Mais voyons les signes-paysages, nombreux à la galerie, et tous horizontaux. L’article de la NR avec sa photo en donne une idée, mais ils reviennent dans notre rêve sur the inward eye dont parlait Wordsworth, et d’autres, qui ne sont pas exposés mais restent dans notre souvenir.
Ainsi celui-ci,
aquatinte qui date de 1978 et qui plus tard (1985) a illustré Le livre de l’oubli de Bernard Noël. C’est à l’occasion de son exposition au Musée d’Art moderne de la ville de Paris en 1975 qu’Olivier Debré commence à faire des gravures sur papier. Ces griffures disent notre vie en ce monde. De ce point de vue, plus tard, les lithographies seront plus apaisées, mais notre présence est désormais sous-jacente et le paysage nous donne une leçon. L’introduction de la couleur et notamment dans ces paysages de Loire, nous fait ouvrir grand les yeux. Regardons ce signe-paysage de 1978 :
l’eau s’écoule, le temps passe, c’est la vie et aussi le rêve et l’apaisement. La douceur de la légèreté. Mais parfois, comme dans le Xian Rouge dont nous avons parlé au début de ce billet, il faut ouvrir les yeux et agir. Voyez ici, plus de 10 ans plus tard cet autre signe-paysage de Loire (de 1991), si ferme et décidé :
Le temps est métamorphosé en espace. Sans doute c’est une démarche artistique habituelle, mais chez Olivier Debré, elle est très forte : au-delà de la mort, j’en ai la maîtrise. Partout, les lignes amorcent des courbes. Sur la toile peinte, ces courbes tracées par le pinceau venaient du geste de l’artiste, adepte d’une action painting à la française. C’est aussi une invitation tendre, bien étudiée par le peintre. Olivier Debré avait filmé, pendant de longues minutes, les commissures des lèvres de sa fille, et cela avait donné le film Le sourire de Sylvie où il retrouvait dans les courbes foliacées cette vision apaisée et décidée de la nature, les lignes du monde. Il pensait aussi sans doute aux feuilles des iris de Monet, agités dans le vent, reflétés dans l’eau.
Avant de s’affronter à la toile, le peintre rêvait : le réel était là, il allait surgir comme dans la photo de François Poivret (phototèque CCC OD) :
Le face à face avec la toile allait prendre de longues minutes et donner ces grands signes-paysages. A la différence des toiles à l’échelle du corps humain, les lithographies sont brèves, leur taille moyenne est celle de la feuille, nous les absorbons d’un coup d’œil, l’instant de vécu qu’elles expriment devient aussitôt le nôtre.
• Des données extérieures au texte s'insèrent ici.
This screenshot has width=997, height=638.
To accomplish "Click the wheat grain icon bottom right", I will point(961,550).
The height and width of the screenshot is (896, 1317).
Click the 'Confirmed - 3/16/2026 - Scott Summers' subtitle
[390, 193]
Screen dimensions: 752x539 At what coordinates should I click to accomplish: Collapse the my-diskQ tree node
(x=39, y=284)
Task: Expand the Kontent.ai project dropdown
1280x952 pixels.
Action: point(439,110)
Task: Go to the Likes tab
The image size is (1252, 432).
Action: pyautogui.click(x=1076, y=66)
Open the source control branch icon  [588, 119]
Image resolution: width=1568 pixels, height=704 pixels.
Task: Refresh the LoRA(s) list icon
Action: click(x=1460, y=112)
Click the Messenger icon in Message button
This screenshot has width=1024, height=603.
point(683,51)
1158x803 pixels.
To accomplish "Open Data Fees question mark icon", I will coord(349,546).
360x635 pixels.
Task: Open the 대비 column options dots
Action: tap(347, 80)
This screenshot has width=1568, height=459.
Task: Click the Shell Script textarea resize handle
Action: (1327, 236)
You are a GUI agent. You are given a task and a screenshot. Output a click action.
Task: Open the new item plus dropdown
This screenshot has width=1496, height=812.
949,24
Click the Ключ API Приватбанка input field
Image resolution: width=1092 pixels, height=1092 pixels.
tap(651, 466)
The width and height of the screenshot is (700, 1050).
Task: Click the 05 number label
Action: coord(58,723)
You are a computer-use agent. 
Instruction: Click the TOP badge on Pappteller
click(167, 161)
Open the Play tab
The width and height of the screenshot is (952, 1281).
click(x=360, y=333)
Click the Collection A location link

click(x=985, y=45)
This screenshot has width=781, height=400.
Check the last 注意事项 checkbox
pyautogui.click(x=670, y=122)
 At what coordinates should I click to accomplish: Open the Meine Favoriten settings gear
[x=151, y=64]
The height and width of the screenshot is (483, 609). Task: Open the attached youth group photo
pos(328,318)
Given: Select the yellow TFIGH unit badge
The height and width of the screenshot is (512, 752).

Un instant, certes, mais c’est l’univers qui est là. Ce ne sont pas des ébauches mais des œuvres à part entière. La pierre lithographique est horizontale, c’est l’espace donné à l’œuvre. Il n’y en a pas d’autre. Tout doit y être. Les yeux fermés, les images reviennent ; l’organisation du paysage ne me surprend pas : c’est un ami et comme sur un visage, on attend le sourire ; il vient. Parfois, comme ici, dans ce signe-paysage fait vers 1986,
le monde est en train de naître. On a pu dire que dans la peinture, avec ces amas de couleur disposés ici et là, c’est une expansion qui se prépare. Ici, sur la lithographie, ce n’est pas un big bang, mais des corpuscules sur le point de créer une onde. Un mouvement ondulatoire : la lumière (la couleur), c’est la matière et aussi le temps qui s’écoule.
Je ferme les yeux. Qu’importe si l’œuvre n’est plus là ; elle s’impose ; elle me possède.